The Wolverine property is situated in northeast British Columbia, approximately 725 km north of Vancouver, about 20 km west of the town of Tumbler Ridge, and favorably located adjacent to the BC Rail line which runs through the Wolverine Valley.
The coking coal reserves of 25.2 million tonnes defined in this report include 17.1 million (M) run-of-mine tonnes (tROM) from Perry Creek Pit and 8.1 M tROM from EB Pit. The Perry Creek Pit has an overall strip ratio of 4.9 bank cubic meters of waste rock to each tonne of mined coal; i.e. 4.9 BCM:t ROM. On a clean coal basis this would be 7.4 BCM: t product at an average wash plant yield of 68.2 %. The EB Pit has an overall strip ratio of 4.8:1 BCM:t ROM or 7.8 BCM:t product at an average yield of 62 %.
The Project Document includes a proposed schedule that provides for 11 years of production for the Wolverine Mine starting in early 2005 at an initial 1.6 million tonnes of metallurgical coal per year through the Ridley Coal Terminal. The initial capital cost is estimated at between $50 million and $116 million depending on whether or not mining operations are contracted or owner operated.
Full production at the Wolverine Mine can be achieved by the 2nd quarter of 2005. Detailed engineering and procurement will start during the 4th quarter of 2003. Site preparation is scheduled to start in the spring / early summer of 2004. With a 10 to 12-month development and construction schedule, the plant would be ready for commissioning in the 1st or 2nd quarter of 2005. Open-pit development and prestrip would occur in parallel with the plant construction allowing for full production by the 2nd quarter of 2005.

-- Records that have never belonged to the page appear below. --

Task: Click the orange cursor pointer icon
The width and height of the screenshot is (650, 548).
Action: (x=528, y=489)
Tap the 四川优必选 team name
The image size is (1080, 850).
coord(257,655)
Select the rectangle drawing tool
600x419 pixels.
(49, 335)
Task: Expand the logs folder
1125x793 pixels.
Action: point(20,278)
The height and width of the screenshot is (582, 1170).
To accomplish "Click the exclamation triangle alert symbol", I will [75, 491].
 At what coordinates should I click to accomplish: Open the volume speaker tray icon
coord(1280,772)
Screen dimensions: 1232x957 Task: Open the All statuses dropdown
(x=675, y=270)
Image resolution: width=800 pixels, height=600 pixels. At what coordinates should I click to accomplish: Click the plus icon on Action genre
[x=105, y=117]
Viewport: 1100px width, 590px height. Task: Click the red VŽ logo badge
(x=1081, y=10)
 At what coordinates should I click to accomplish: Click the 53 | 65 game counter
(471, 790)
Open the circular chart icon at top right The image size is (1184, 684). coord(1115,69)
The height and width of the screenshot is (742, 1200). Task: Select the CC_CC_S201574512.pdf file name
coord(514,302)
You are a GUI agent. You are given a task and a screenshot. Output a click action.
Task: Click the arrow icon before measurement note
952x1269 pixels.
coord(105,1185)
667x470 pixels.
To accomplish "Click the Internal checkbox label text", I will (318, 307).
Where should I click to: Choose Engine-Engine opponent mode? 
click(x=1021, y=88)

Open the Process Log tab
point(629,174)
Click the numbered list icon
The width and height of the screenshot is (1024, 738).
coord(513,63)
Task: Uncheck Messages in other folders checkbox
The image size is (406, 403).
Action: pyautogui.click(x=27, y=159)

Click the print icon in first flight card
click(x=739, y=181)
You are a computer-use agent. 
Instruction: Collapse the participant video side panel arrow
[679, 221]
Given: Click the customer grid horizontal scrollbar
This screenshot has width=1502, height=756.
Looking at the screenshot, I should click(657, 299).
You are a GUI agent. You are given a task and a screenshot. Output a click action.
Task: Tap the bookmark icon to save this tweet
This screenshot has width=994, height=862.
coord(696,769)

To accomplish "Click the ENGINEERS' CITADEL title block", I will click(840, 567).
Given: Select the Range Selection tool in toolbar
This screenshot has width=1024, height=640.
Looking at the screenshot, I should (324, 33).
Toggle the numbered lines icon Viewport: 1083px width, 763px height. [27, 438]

The base case cash flow model using an average metallurgical coal price of US$44.00 per tonne at an exchange rate of US$0.72 per C$1.00 generates a pre-tax undiscounted cash flow of approximately Cdn$177 million, and an internal rate of return of 21.2 %. The model, with Western as the owner-operator, assumes all-equity funding. The alternative to the base case is a contracted open pit mine operation. In this case, the mine equipment capital cost requirements would be reduced with the operating margin being reduced accordingly.
With initial capital costs of about $116 M and revenue from sales in the order of $100 M annually, the project brings needed economic benefits and largely positive socio-economic impacts to the Town of Tumbler Ridge and the region. The project represents approximately 200 direct jobs during operation, in addition to construction employment and indirect jobs. Coal transportation charges also benefit the regional transportation network, supporting operation of the Port of Ridley Terminals and the BC Rail branch line. First Nations and local communities have indicated a high level of support for the project.
For the purposes of National Instrument 43-101 Securities filing, this Project Document is being classified as a Preliminary Feasibility Study for reporting reserves and project economics and will be followed by a "Technical Report" submission by an independent third party. The completion of market and transportation plans would enable the project to meet the 43-101 requirements as a Feasibility Study.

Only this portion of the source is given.